Counting duplicates on bulk INSERT IGNORE / INSERT ... ON DUPLICATE KEY UPDATE

Discussion in 'MySQL' started by meloncreative, Dec 2, 2010.

  1. #1
    So I have a script that imports CSV's for contact lists into a table ( http://forums.digitalpoint.com/showthread.php?t=2012367 ) and to make it as efficient as possible it detects duplicates purely in SQL rather than relying on PHP and bloating the code.

    The script can be set to either overwrite or ignore any duplicates, and I need to be able to count how many duplicates it found. Depending on which option is set for how to handle duplicates, the query looks like the follow. Note: These are bulk inserts where multiple rows are inserted in a single query.

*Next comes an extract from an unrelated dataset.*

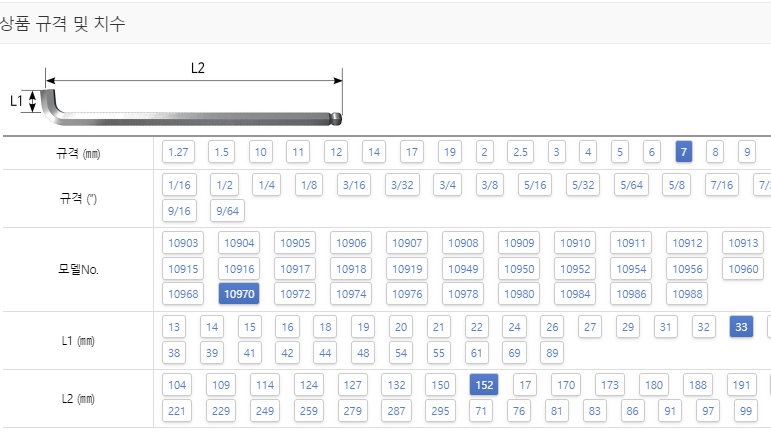
Task: Select the L2 value 295 chip
Action: pos(440,411)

This example shows 5 CSV rows in the batch query, but this number is much higher on the live script

    INSERT IGNORE INTO contacts (site_id, c_registered, c_domain, c_subscribed, c_name, c_email) VALUES ('10', NOW(), 'domain.co.uk', '1', 'Chris', 'chris@domain.co.uk'), ('10', NOW(), 'domain.co.uk', '1', 'Cyn', 'cyn@domain.co.uk'), ('10', NOW(), 'domain.co.uk', '1', 'Chloe', 'chloe@domain.co.uk'), ('10', NOW(), 'domain.co.uk', '1', 'Jennie', 'jennie@domain.co.uk'), ('10', NOW(), 'domain.co.uk', '1', 'Steve', 'steve@domain.co.uk');
    Code (markup):
    INSERT INTO contacts (site_id, c_registered, c_domain, c_subscribed, c_name, c_email) VALUES ('10', NOW(), 'domain.co.uk', '1', 'Chris', 'chris@domain.co.uk'), ('10', NOW(), 'domain.co.uk', '1', 'Cyn', 'cyn@domain.co.uk'), ('10', NOW(), 'domain.co.uk', '1', 'Chloe', 'chloe@domain.co.uk'), ('10', NOW(), 'domain.co.uk', '1', 'Jennie', 'jennie@domain.co.uk'), ('10', NOW(), 'domain.co.uk', '1', 'Steve', 'steve@domain.co.uk') ON DUPLICATE KEY UPDATE c_name = VALUES(c_name);
    Code (markup):
    My problem is that I need somehow to be able to detect accurately how many duplicates there were mixed in with rows that weren't. Some people have suggested mysql_errno and mysql_affected_rows but these dont seem to work for the way I have implemented things

    Any ideas?
     
    meloncreative, Dec 2, 2010 IP
  2. koko5

    koko5 Active Member

    Messages:
    394
    Likes Received:
    14
    Best Answers:
    1
    Trophy Points:
    70
    #2
    You can create a temporary table with no unique keys in it, than insert csv (all records) into it. Now you can count duplicates by joining temporary and first table, than you can insert records gathering data from temporary table instead of csv.

    Regards :)
     
    koko5, Dec 2, 2010 IP
  3. sukosari

    sukosari Active Member

    Messages:
    63
    Likes Received:
    1
    Best Answers:
    0
    Trophy Points:
    93
    #3
    just copied to spreedsheet like ms.excel and sorted
     
    sukosari, Dec 3, 2010 IP
  4. Dwaighty

    Dwaighty Peon

    Messages:
    358
    Likes Received:
    10
    Best Answers:
    0
    Trophy Points:
    0
    #4
    Add a field `counter` to the table and use the on duplicate key update clause as follows:

    INSERT INTO contacts (site_id, c_registered, c_domain, c_subscribed, c_name, c_email) VALUES ('10', NOW(), 'domain.co.uk', '1', 'Chris', 'chris@domain.co.uk'), ('10', NOW(), 'domain.co.uk', '1', 'Cyn', 'cyn@domain.co.uk'), ('10', NOW(), 'domain.co.uk', '1', 'Chloe', 'chloe@domain.co.uk'), ('10', NOW(), 'domain.co.uk', '1', 'Jennie', 'jennie@domain.co.uk'), ('10', NOW(), 'domain.co.uk', '1', 'Steve', 'steve@domain.co.uk') ON DUPLICATE KEY UPDATE c_name = VALUES(c_name), `counter` = `counter` + 1;
     
    Dwaighty, Dec 6, 2010 IP